=== What to work on ===
Identify and pull out each line of the entries in which "from" occurs.

(Saved data entries)
+---+
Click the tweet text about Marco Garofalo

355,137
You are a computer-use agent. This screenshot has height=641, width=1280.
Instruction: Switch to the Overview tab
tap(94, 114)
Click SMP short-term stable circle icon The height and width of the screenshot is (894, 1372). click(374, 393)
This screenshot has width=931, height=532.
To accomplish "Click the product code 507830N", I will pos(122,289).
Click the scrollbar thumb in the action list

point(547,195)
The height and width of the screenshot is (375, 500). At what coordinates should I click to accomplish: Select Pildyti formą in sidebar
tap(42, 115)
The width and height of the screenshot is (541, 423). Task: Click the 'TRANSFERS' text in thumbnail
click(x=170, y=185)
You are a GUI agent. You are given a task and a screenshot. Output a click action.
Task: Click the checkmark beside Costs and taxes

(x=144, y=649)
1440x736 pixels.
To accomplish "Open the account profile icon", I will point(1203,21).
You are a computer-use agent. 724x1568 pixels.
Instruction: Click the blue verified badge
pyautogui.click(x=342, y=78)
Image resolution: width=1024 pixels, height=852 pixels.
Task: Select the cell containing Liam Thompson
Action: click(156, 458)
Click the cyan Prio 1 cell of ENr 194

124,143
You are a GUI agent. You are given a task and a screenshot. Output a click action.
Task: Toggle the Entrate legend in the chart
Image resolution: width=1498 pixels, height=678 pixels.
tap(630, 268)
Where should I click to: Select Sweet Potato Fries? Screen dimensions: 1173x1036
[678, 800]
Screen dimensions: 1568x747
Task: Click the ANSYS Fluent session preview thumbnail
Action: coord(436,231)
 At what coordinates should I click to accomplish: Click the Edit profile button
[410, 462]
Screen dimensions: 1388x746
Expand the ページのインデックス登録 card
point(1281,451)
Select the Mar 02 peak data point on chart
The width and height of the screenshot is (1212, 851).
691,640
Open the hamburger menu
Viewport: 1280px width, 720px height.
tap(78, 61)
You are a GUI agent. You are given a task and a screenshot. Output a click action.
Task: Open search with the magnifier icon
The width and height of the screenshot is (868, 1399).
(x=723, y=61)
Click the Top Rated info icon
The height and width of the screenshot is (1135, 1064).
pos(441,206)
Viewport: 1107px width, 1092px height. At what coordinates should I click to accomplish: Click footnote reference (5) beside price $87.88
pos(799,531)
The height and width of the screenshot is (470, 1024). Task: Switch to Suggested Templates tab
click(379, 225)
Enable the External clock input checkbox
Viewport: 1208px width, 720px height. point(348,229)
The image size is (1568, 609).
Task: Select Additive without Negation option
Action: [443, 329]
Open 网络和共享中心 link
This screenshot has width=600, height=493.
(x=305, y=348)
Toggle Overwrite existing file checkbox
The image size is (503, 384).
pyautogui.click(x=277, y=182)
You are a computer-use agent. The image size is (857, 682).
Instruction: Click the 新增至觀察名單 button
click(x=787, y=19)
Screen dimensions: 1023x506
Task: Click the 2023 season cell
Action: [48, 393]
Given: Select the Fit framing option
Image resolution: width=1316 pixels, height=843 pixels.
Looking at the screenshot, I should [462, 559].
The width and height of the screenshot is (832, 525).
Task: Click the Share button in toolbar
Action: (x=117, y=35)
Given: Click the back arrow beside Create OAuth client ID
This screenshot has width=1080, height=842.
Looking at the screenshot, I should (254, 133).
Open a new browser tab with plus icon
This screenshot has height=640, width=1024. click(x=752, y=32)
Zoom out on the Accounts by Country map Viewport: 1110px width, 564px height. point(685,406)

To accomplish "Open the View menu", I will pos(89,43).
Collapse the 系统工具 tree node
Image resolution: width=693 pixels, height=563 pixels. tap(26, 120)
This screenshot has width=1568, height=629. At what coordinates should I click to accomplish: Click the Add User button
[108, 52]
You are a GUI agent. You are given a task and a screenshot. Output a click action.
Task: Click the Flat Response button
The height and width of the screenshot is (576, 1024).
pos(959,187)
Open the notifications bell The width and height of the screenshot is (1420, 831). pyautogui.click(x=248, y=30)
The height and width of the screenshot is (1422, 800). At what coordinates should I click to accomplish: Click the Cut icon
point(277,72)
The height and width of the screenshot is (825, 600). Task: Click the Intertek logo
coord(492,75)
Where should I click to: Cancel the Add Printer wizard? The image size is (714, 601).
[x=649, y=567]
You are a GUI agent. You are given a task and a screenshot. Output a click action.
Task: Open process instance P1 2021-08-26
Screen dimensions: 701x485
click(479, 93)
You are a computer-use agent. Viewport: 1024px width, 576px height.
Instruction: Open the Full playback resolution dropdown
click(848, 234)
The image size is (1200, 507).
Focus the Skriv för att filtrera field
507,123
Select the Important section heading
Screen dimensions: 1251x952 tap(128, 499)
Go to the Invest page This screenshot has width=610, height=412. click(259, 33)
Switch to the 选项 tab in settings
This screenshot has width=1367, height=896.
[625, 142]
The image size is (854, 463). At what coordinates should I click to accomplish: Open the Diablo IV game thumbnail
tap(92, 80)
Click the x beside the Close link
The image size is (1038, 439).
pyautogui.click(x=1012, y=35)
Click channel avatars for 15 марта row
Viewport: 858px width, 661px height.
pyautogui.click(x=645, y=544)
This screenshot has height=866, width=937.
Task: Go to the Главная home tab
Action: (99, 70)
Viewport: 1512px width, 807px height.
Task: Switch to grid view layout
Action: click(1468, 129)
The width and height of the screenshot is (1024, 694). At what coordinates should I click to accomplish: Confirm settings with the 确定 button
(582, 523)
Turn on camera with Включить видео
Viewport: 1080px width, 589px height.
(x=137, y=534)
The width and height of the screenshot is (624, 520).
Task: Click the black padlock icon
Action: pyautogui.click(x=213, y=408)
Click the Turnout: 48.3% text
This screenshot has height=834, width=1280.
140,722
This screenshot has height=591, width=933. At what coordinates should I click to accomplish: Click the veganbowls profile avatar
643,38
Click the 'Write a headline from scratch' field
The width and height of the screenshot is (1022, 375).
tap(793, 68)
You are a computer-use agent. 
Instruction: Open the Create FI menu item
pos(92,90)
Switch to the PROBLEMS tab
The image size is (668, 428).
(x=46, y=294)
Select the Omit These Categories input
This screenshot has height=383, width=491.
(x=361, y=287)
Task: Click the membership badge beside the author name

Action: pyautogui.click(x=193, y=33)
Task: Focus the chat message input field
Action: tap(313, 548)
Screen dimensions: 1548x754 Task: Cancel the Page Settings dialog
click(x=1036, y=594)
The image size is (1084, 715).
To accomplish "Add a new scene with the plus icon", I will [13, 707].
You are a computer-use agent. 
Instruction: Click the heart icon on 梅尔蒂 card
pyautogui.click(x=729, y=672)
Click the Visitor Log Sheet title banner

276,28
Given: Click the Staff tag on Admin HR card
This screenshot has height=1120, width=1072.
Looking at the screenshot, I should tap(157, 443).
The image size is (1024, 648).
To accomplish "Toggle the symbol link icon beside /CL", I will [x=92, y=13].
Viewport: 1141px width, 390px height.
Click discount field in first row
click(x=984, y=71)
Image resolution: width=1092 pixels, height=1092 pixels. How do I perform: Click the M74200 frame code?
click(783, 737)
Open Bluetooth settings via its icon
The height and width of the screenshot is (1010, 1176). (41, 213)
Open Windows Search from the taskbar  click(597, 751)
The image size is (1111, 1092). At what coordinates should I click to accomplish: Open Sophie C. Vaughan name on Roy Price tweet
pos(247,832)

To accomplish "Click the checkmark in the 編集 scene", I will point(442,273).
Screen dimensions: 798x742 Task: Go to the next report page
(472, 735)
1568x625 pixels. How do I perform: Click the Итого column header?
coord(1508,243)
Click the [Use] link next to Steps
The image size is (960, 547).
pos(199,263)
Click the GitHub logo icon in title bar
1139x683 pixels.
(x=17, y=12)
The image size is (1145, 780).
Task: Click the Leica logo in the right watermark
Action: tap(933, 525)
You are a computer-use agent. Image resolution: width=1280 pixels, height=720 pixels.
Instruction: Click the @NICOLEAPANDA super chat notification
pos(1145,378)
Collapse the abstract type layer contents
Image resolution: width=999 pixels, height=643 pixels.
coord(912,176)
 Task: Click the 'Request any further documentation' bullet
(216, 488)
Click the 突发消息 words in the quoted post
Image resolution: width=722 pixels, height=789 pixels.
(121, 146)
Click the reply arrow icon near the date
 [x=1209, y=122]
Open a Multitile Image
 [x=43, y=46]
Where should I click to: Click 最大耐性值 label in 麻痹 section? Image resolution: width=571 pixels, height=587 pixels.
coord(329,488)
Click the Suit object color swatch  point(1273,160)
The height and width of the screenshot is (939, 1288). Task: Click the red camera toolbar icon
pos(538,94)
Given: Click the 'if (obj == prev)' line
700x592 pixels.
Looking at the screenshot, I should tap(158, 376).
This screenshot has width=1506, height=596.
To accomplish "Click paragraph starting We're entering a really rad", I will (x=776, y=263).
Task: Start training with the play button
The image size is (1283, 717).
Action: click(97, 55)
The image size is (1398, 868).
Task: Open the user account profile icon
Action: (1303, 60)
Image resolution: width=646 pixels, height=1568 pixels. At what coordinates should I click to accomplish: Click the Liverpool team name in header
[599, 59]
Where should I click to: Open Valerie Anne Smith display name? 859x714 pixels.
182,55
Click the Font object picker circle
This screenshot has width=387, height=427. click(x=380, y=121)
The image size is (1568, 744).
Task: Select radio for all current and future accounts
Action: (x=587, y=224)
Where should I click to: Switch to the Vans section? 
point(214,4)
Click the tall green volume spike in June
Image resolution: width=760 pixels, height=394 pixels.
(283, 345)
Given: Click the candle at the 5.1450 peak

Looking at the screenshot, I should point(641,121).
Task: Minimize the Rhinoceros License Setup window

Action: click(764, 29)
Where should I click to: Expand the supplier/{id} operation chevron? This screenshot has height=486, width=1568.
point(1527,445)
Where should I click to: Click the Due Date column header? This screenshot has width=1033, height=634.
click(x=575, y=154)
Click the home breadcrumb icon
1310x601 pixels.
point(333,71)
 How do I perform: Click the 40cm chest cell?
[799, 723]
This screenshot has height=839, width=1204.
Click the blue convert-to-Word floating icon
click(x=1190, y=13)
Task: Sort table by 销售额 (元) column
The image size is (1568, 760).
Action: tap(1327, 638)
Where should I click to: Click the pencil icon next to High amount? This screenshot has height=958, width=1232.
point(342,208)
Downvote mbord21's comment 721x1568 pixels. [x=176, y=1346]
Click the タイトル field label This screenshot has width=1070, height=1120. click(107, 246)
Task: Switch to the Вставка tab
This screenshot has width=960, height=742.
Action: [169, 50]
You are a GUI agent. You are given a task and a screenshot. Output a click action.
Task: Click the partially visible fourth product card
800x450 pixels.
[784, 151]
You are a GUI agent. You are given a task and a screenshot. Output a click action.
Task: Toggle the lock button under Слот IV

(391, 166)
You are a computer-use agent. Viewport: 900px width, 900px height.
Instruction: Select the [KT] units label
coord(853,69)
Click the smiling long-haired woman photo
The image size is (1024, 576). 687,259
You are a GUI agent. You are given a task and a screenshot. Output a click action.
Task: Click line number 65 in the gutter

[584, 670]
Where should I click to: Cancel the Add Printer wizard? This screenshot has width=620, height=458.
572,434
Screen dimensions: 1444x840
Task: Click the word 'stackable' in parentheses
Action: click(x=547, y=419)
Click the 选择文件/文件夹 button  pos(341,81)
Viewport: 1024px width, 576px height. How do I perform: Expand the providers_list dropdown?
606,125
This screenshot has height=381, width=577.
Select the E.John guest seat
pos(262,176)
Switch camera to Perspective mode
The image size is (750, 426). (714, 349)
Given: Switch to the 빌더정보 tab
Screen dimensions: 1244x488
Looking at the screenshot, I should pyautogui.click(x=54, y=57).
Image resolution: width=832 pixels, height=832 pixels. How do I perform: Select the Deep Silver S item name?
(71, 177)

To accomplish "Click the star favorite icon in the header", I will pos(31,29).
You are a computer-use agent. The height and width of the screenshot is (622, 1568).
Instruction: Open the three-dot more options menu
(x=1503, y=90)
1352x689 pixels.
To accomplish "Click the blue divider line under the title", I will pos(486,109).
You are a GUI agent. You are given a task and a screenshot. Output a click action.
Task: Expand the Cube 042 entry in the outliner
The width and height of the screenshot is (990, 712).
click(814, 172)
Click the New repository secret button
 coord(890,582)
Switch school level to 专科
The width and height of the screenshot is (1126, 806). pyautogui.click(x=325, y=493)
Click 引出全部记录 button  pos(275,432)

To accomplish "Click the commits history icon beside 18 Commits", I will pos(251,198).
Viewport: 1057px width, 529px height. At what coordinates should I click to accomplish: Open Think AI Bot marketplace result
+---+
=== Solution to the problem ===
Click the 'Write a headline from scratch' field
Open Windows Search from the taskbar  click(597, 751)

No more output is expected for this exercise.